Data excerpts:

^^^^^^^^^^^^^^^^

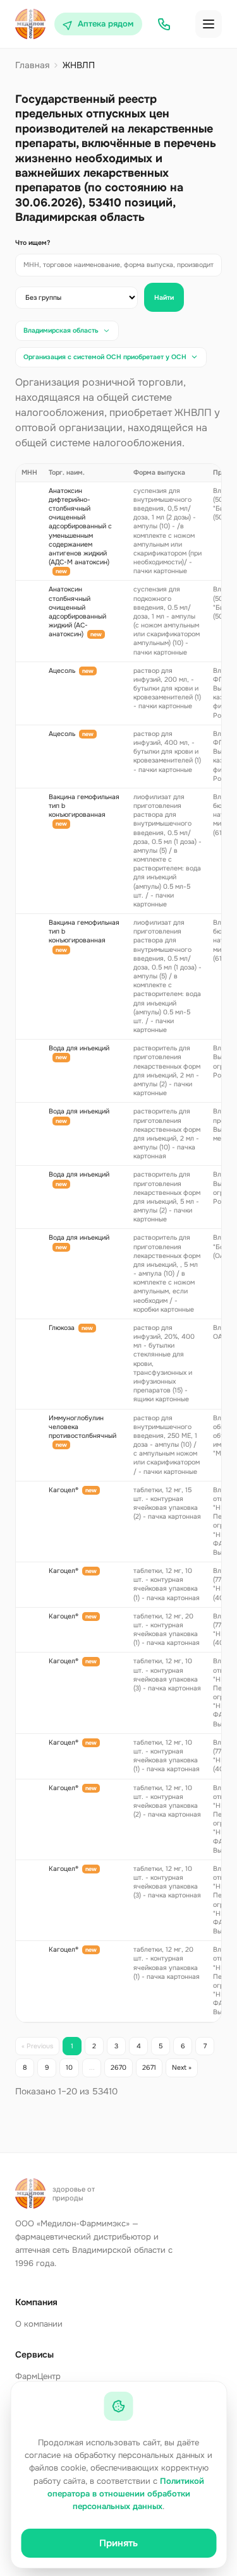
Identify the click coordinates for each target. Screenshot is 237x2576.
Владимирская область (61, 330)
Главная (32, 65)
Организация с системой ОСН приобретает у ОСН (104, 357)
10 (69, 2067)
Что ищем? (33, 243)
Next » (181, 2067)
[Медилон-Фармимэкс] (30, 24)
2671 (149, 2067)
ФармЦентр (38, 2376)
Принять (118, 2543)
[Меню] (208, 24)
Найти (164, 298)
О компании (39, 2323)
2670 (118, 2067)
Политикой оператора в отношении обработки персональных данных (125, 2494)
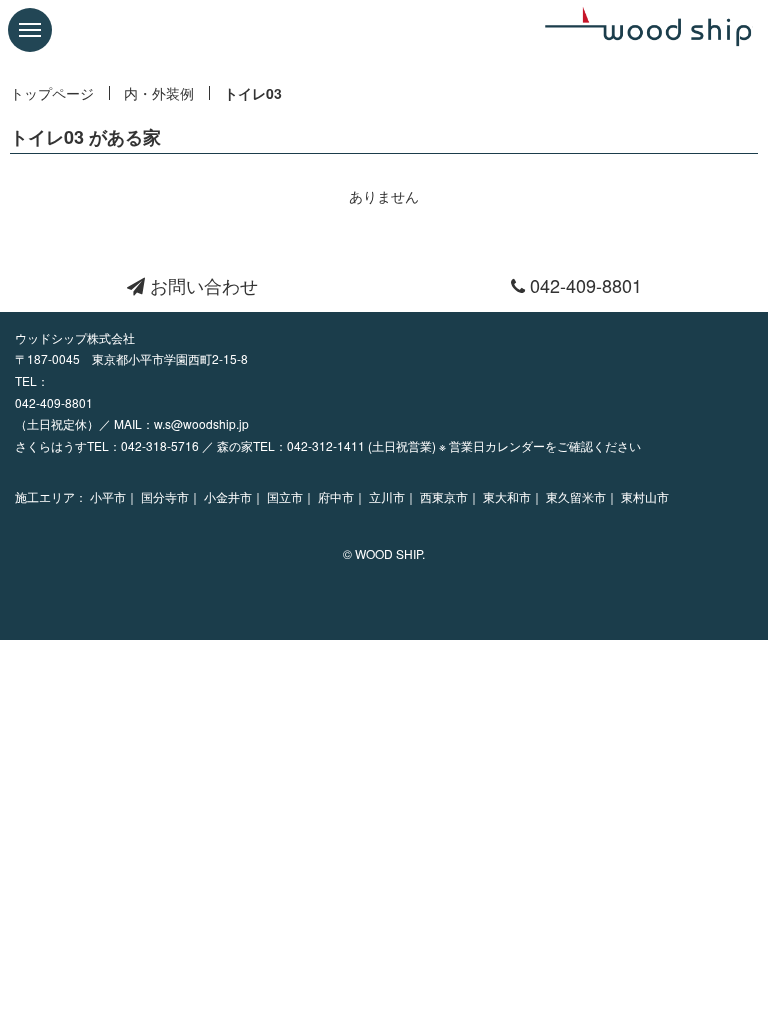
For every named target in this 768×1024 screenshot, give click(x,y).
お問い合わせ (201, 285)
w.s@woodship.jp (201, 423)
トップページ (52, 93)
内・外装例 (159, 93)
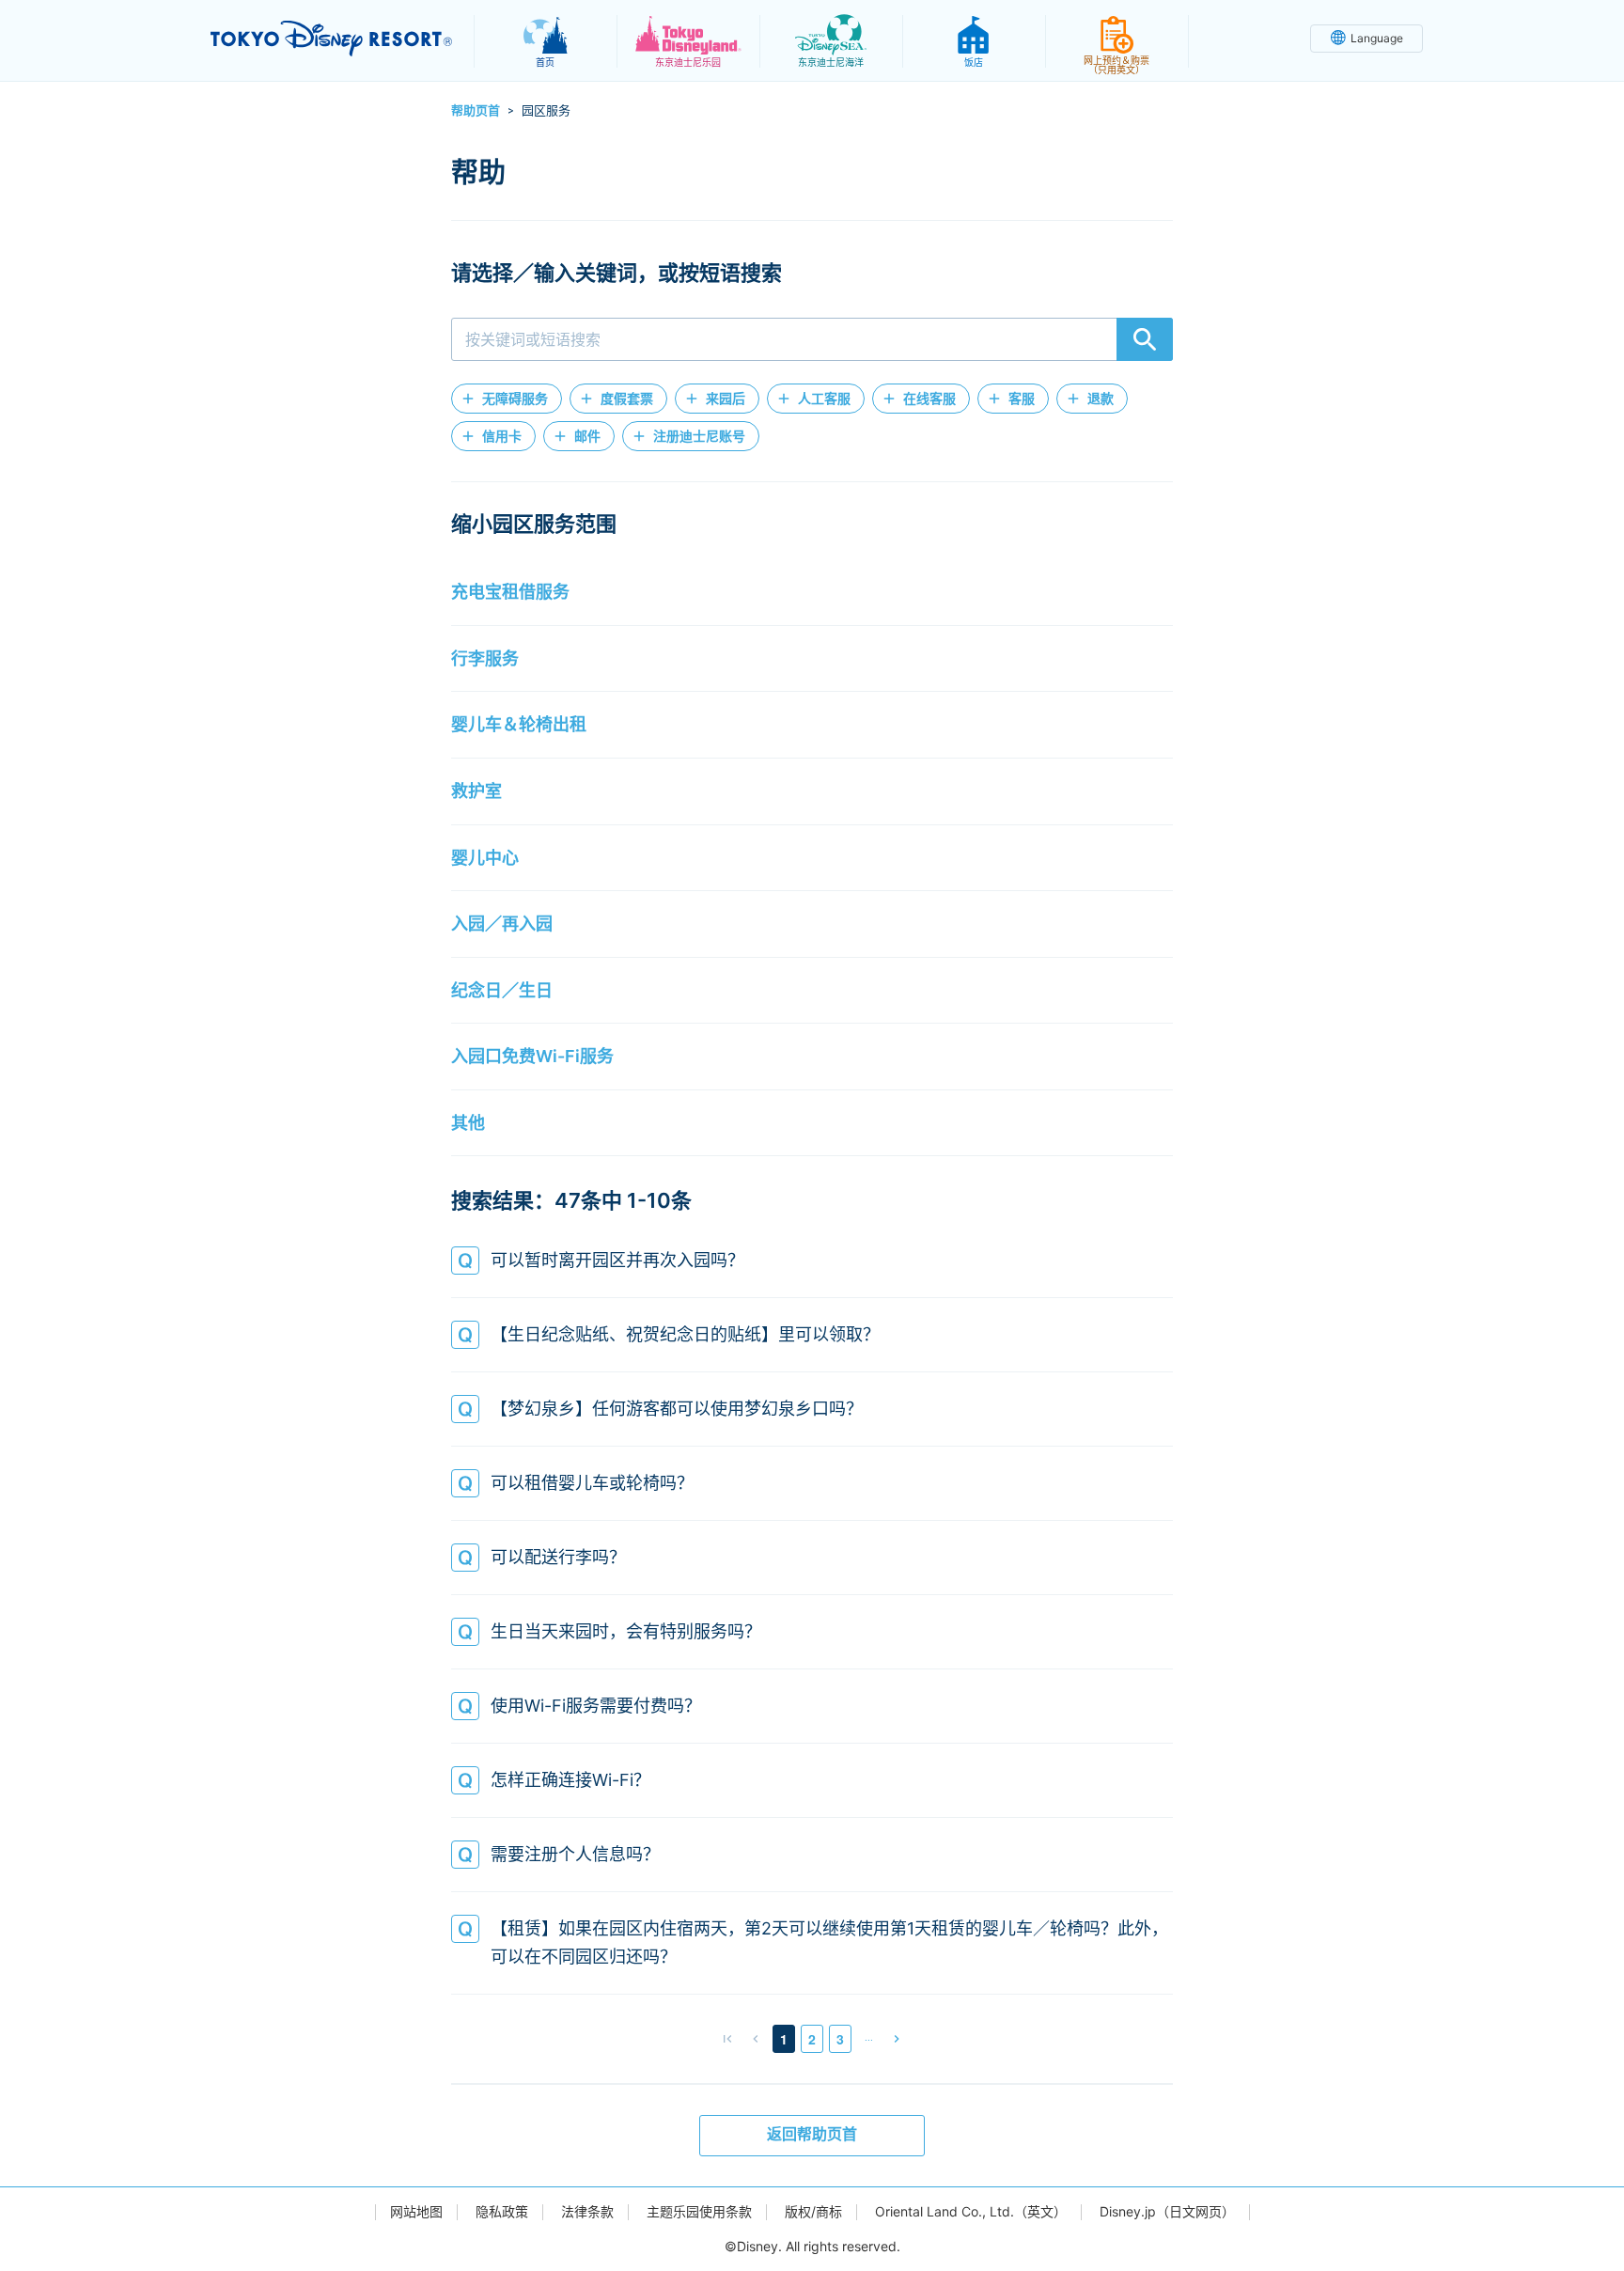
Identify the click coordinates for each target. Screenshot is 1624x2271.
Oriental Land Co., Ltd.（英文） (971, 2211)
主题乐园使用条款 (699, 2211)
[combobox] (812, 339)
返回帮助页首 (812, 2134)
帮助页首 (475, 109)
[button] (506, 399)
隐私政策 (502, 2211)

^^^^^^^^^^^^^^^^

▶ Task instructions:
Answer with one number: how many lines of the entries above include the word "click".

▶ Answer to this problem:
3